THE body of serial killer Dennis Nilsen has been cremated at a secret funeral and his ashes handed to his family.
The Ministry of Justice put £3,300 towards the cost of the cremation after the Scots-born killer died in May.
Nilsen, who murdered at least 12 young men in London in the ’70s and ’80s, was serving a life sentence when he died in hospital from complications following abdominal surgery.
A spokesman for the Ministry of Justice said: “Mr Nilsen was cremated, and his ashes have been passed to his next of kin.”
He said a contribution had also been made to Nilsen’s funeral expenses, in line with standard policy.
“Policy states prisons must offer to pay a contribution towards reasonable funeral expenses. HMP Full Sutton contributed a total of £3,323.”
The secrecy over the funeral arrangement for Nilsen, a prisoner at Full Sutton jail near York, follows controversy over the disposal of Moors Murderer Ian Brady’s remains.

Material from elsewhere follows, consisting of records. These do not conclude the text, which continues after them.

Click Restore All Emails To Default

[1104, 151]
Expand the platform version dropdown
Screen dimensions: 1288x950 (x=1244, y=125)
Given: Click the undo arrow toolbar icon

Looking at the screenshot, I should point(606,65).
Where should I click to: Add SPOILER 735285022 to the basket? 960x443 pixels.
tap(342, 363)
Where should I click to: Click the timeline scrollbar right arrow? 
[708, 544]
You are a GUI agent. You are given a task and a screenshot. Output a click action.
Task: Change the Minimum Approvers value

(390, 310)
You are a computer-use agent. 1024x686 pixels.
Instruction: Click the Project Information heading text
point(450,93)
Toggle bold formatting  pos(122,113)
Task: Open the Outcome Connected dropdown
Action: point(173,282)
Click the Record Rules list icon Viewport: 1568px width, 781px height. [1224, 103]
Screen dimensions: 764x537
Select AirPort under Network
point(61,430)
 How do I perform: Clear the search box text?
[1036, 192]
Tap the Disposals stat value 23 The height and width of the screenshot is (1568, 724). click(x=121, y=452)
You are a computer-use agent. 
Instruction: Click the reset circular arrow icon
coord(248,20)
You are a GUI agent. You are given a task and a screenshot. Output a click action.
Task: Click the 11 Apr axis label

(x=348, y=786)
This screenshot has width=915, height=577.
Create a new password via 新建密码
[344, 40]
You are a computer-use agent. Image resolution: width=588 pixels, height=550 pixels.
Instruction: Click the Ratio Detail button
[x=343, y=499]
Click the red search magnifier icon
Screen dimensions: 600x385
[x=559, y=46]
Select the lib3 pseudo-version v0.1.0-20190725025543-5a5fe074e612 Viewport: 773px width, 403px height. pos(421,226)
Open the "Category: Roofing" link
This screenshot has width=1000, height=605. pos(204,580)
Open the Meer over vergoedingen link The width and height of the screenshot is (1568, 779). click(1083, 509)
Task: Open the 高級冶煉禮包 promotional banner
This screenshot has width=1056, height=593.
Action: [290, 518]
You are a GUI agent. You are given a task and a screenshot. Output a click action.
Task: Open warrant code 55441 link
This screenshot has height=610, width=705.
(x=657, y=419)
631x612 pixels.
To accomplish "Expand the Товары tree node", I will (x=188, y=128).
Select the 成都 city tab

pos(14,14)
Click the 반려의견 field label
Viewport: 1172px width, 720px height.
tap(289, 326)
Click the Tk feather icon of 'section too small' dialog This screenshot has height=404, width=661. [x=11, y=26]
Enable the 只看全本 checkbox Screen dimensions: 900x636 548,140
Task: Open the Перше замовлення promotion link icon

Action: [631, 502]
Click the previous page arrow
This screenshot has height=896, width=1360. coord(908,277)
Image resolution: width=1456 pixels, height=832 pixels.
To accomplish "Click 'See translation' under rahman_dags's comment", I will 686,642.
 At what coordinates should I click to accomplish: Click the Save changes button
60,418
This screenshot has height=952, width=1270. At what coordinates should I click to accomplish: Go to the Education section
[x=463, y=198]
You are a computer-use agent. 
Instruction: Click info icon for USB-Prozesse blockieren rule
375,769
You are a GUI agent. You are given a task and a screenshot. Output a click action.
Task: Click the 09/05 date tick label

Brady, who died aged 79 last October who, with accomplice Myra Hindley, killed five young victims in the ’60s, had wanted his ashes scattered in his home city of Glasgow.
But his remains were dumped in the sea in a cardboard container after city authorities refused permission.
Last week it emerged the family of paedophile serial killer Robert Black refused to accept his ashes after he died in prison in 2016 aged 68.
Black, who murdered at least six children, was disposed of at sea as his relatives refused to accept the ashes.
Nilsen, who was born and brought up in Fraserburgh, Aberdeenshire, began a killing spree in the ’70s in London, luring victims to his flat where he killed and dismembered them.
Caught when he complained about the drains being blocked where he had attempted to dispose of the bodies of those he had killed and sexually abused after death, he was jailed in 1983 for at least 25 years.